What is Taekwon-do?
Where did it originate?
TaeKwon-Do is the modernized way of an old Korean art of self-defense or un-armed combat. It was first developed 1300 years ago in Korea when it was known as "TaeKyon". TaeKyon was a form of foot fighting. Through the centuries hand techniques were introduced and the combination is now called TaeKwon-Do, however, in the more advanced techniques the use of the legs becomes more valuable. This makes TaeKwon-Do more effective and spectacular than other oriental self-defense arts because the legs can develop more power and reach farther than the hands.

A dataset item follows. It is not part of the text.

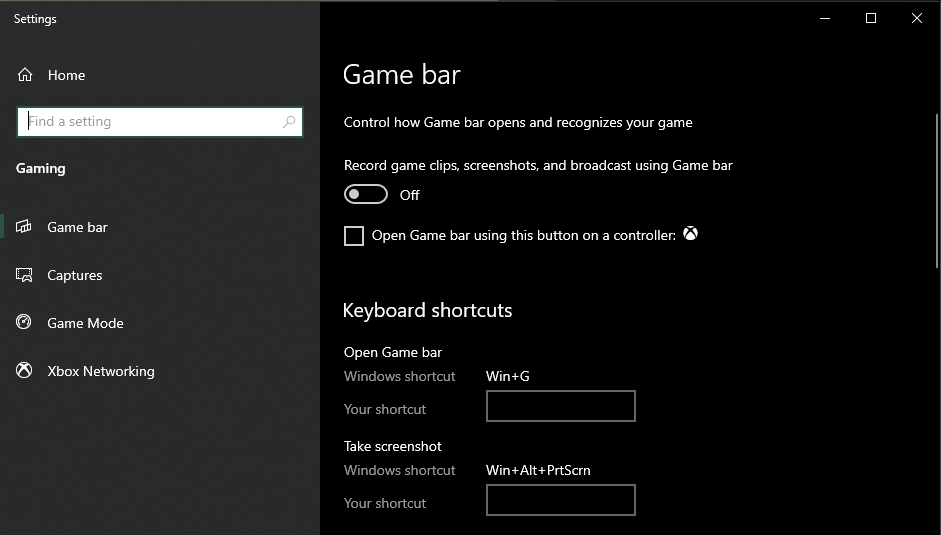Screen dimensions: 941x535
Task: Click the Xbox Networking logo icon
Action: (x=25, y=371)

TaeKwon-Do is the name of a Korean free-fighting, self-defense art that employs the bare hands and feet to repel an enemy. In earlier times, people living simple lives were small, had limited strength and weapons were not available. To compensate for limitations in their strength and lack of weapons, the people used TaeKwon-Do as a means of self protection during enemy attacks. Since TaeKwon-Do was developed in this nature, its techniques and methods are based on defensive tactics. TaeKwon-Do, as well as being a Martial Art, is also recognized as one of the most effective methods for improving health, physical fitness, flexibility, balance, agility and poise.
TaeKwon-Do is an exact system of symmetrical exercises designed for unarmed self-defense and counter-attack. The significance of this definition, however, is only physical and superficial, for TaeKwon-Do means, more importantly, a way of life. Thus, self-control, kindness and humility must accompany physical strength and skill. TaeKwon-Do develops in a person the power to kill instantly with the bare hands and feet. It is also the discipline of this art to develop in a person the ability to control himself and the devastating techniques of TaeKwon-Do. A TaeKwon-Do master is able to smash several boards or bricks with a single strike or kick, yet with the same techniques demonstrate the precise control necessary to touch a sheet of rice paper without breaking it.
TaeKwon-Do training instills the desire to handle confrontation without violence except when the safety of oneself or others in ones care is in jeopardy. When physical contact is unavoidable, TaeKwon-Do assures the safety of the student while minimizing injury to the attacker. The Korean word "Tae" means kicking, jumping, flying with the feet; "Kwon" means punching or striking with the fists, and "Do" means art, technique or "way". TaeKwon-Do, the art or kicking and striking, incorporates the abrupt, linear movements of Karate and the flowing circular patterns of Kung-Fu with its own incomparable kicking techniques to form the most effective and scientific use of the body in methods of self-defense.
What is unique about Kopperud's "Unified" system of TaeKwon-Do?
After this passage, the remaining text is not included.